Panik auf Funkotron!

Rewind 2024-18

Vor 94 Tagen habe ich aufgrund einer stark entzündeten Speiseröhre meine letzte Cola getrunken. Extremer Closeup, schockiertes Gesicht. Die war nicht wegen der Cola verätzt aber es würde nicht helfen, sie aktuell zu trinken, meinte meine Ärztin. Also aß ich zwei Wochen lang hauptsächlich nur Vollkornreis mit etwas veganer Butter und einem kleinen Spritzer Sojasoße (was überraschend lecker ist). Ob es der Speiseröhre jetzt besser geht, kann ich nur erahnen, aber jegliche Schmerzen sind zumindest wieder weg und normal essen kann ich auch wieder. Dass die letzte Cola, die ich jetzt erfolgreich gegen Wasser und Tee getauscht habe nicht trivial ist, kann ich hier aber nicht genügend unterstreichen. Ich glaube es gab in meinem Leben außer Zucker im Allgemeinen nichts, wonach ich so süchtig war. Und ich vermisse es sehr. Dieser Gedanke an eine leckere Mio Cola Zero, deren Flasche zischend geöffnet wird und dann eiskalt meine Speiseröhre hinunter läuft 😭 Egal, es gibt sicher Schlimmeres. Also lenke ich mich weiterhin erfolgreich mit Medienkonsum ab.
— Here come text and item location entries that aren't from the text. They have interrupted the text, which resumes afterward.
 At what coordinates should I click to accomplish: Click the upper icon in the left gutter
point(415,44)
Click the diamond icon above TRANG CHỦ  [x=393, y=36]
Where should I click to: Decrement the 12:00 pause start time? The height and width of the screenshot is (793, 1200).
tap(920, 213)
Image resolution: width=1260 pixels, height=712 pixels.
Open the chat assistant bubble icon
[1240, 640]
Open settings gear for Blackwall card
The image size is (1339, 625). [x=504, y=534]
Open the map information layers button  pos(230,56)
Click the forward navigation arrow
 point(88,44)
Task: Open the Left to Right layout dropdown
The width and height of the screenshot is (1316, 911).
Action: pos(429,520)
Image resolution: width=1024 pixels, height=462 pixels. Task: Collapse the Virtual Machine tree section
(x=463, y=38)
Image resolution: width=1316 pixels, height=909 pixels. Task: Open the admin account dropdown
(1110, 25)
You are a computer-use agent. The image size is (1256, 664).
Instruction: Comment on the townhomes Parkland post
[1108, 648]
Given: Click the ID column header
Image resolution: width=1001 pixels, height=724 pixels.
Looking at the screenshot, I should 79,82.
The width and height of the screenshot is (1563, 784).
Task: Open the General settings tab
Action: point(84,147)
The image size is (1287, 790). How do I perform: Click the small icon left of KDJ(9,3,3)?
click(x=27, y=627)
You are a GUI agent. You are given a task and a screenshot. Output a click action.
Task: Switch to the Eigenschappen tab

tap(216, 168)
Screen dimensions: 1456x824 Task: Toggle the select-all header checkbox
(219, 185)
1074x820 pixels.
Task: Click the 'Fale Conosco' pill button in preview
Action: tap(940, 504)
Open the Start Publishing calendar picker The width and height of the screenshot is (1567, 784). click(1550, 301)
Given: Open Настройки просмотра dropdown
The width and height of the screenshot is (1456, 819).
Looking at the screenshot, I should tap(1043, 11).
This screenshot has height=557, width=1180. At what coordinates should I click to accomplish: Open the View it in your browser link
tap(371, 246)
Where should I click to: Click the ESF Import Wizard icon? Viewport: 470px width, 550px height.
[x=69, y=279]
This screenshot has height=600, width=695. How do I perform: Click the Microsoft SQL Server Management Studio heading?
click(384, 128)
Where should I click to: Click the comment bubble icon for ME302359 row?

Zum Beispiel wie folgt:

Der Ohrwurm der Woche ist zweifelsohne das Zelda-Thema, das wir hier alle munter vor uns hinsummen. Wir haben nämlich diese Woche eine Wissenslücke geschlossen und The Legend of Zelda: Link's Awakening auf der Switch nachgeholt. In Rekordzeit und jetzt habe ich ein halbes Dutzend Fragen, die sicherlich bereits vor 30 Jahren ausführlich diskutiert und geklärt wurden. Ein Zelda ohne Zelda? Und ohne Triforce und nicht in Hyrule? Dafür aber mit Monstern aus den Mariospielen. Das ist ja wirklich mal ein heftiger Fiebertraum. Der Adlerturm gehörte für mich zum Schlimmsten, was die Serie an Dungeons zu bieten hat. Der Rest war aber gewohnt unterhaltsam. Auch wenn mich die ganzen Sackgassen in der zweidimensionalen Welt doch schon ordentlich genervt haben. Das bin ich nach einer Handvoll Zelda-3D-Titeln einfach nicht mehr gewohnt.

Ansonsten lief außer ein paar angespielten Titeln nichts wirklich länger. Daher spielt sich der Rest dieses Wochenrückblicks jetzt in der Film- und Serienlandschaft ab.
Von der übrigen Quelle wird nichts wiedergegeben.